Previous studies in the wetland macrophyte Bidens laevis L have demonstrated that the insecticide endosulfan induces a high frequency of somatic chromosome aberrations in anaphase–telophase (CAAT) but no DNA changes as determined by the single cell gel electrophoresis (Comet) assay. Thus, cytogenetic biomarkers appear to be more sensitive to the toxic effects of the insecticide than the DNA molecule in the studied species. For this reason, the goals of this study were to use cytogenetic biomarkers—CAAT and abnormal metaphase—and defense biomarkers such as the activity of the antioxidant enzymes—guaiacol peroxidases (POD), glutathione reductase, and microsomal and cytosolic (m‐ and c‐) glutathione‐S‐transferase (GST)—to evaluate in B. laevis effects caused by a commercial formulation of endosulfan. The frequency of CAAT was increased at 5, 10, 50, and 100 μg/L endosulfan with respect to the negative controls by 3.1, 2.5, 2.5, and 3.2‐fold, respectively while the frequency of abnormal metaphases was also increased at the same concentrations by 3.5, 2.8, 3.2, and 11.3‐fold, respectively. In addition to these aneugenic effects, other abnormalities such as C‐mitosis and chromosome clumping were observed at 10 μg/L endosulfan. On the other hand, POD induction at 0.02, 0.5, 5, and 10 μg/L and m‐GST inhibition at 0.5, 10, and 50 μg/L in plants exposed during 24 h to endosulfan were observed but all of these responses were highly variable. In conclusion, only cytogenetic biomarkers like CAAT in B. laevis can serve potentially as early warning systems to detect environmentally relevant concentrations of endosulfan in aquatic ecosystems.

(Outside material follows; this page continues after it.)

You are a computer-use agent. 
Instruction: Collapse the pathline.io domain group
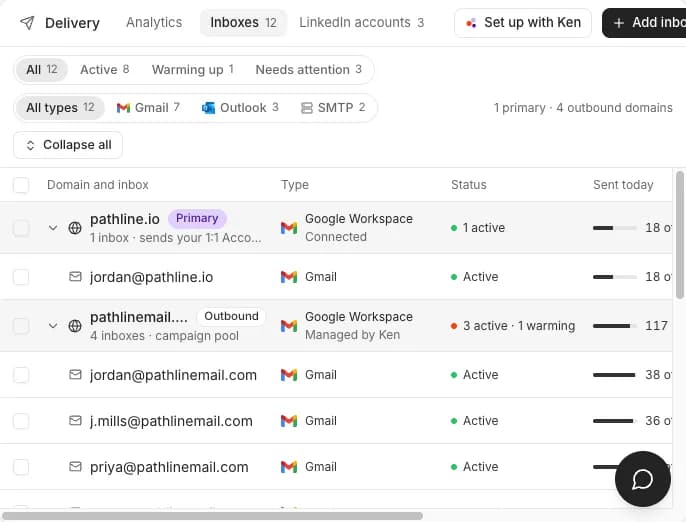click(53, 228)
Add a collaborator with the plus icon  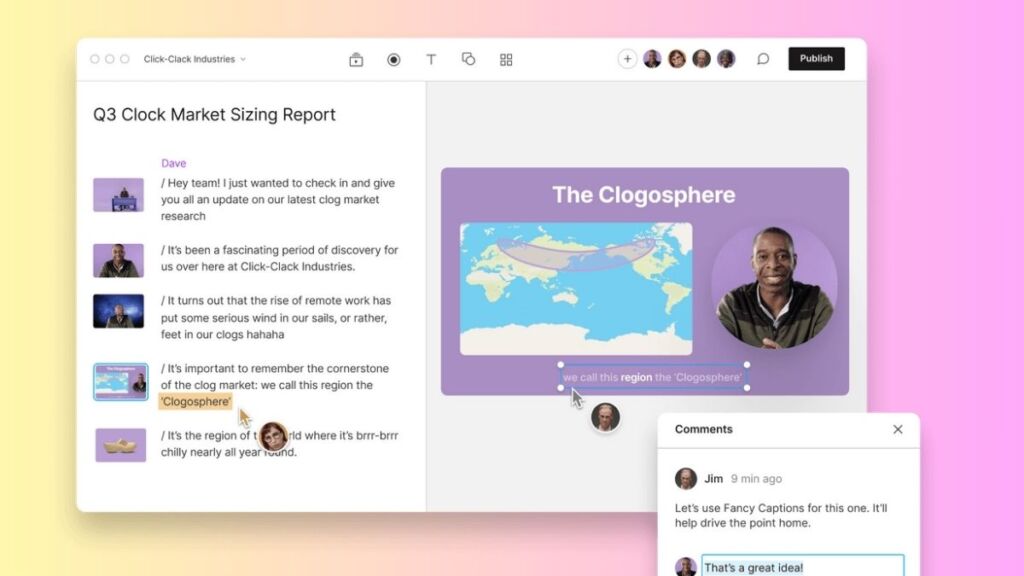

Myofibrilar functional dysregulation in fish: A new biomarker of damage to pesticides

Endosulfan (ES) modifies the ultrastructure of skeletal muscle fibers and causes changes to the swimming behavior of fish. The objectives of the present work were to evaluate, in fishes of Australoheros facetus, 1) the integrity of myofibrils (Mf) by the analysis of SDS-PAGE profiles, and 2) the functionality of Mf through the microscopically monitoring of the contraction and changes in Mg2+ Ca2+- ATPase and Mg2+(EGTA) -ATPase activities. As expected, after the addition of the contraction buffer, control fish Mf contracted. On the contrary, Mf from fish exposed at 0.5 μg/L ES showed a partial contraction and none of the fish exposed at 10 μg/L ES contracted. As judged by its high Mg2+ Ca2+ ATPase activity and low Mg2+ (EGTA) ATPase activity, control Mf showed good functionality. In Mf from fish exposed to 0.5 and 10 μg/L ES the activities of these enzymes were similar, suggesting denaturation or degradation of some component of tropomyosin-troponin complex. SDS-PAGE patterns of Mf from fish exposed to ES showed degradation of the myosin heavy chain and of tropomyosin. Similar values of lipid peroxidation (TBARS) were found in both control and exposed Mf, suggesting that lipid oxidation was not be related to the above-mentioned changes. The observed effects expand the knowledge of ES action in muscles and could be used as biomarkers of damage in fishes exposed to organochlorine compounds like the insecticide endosulfan.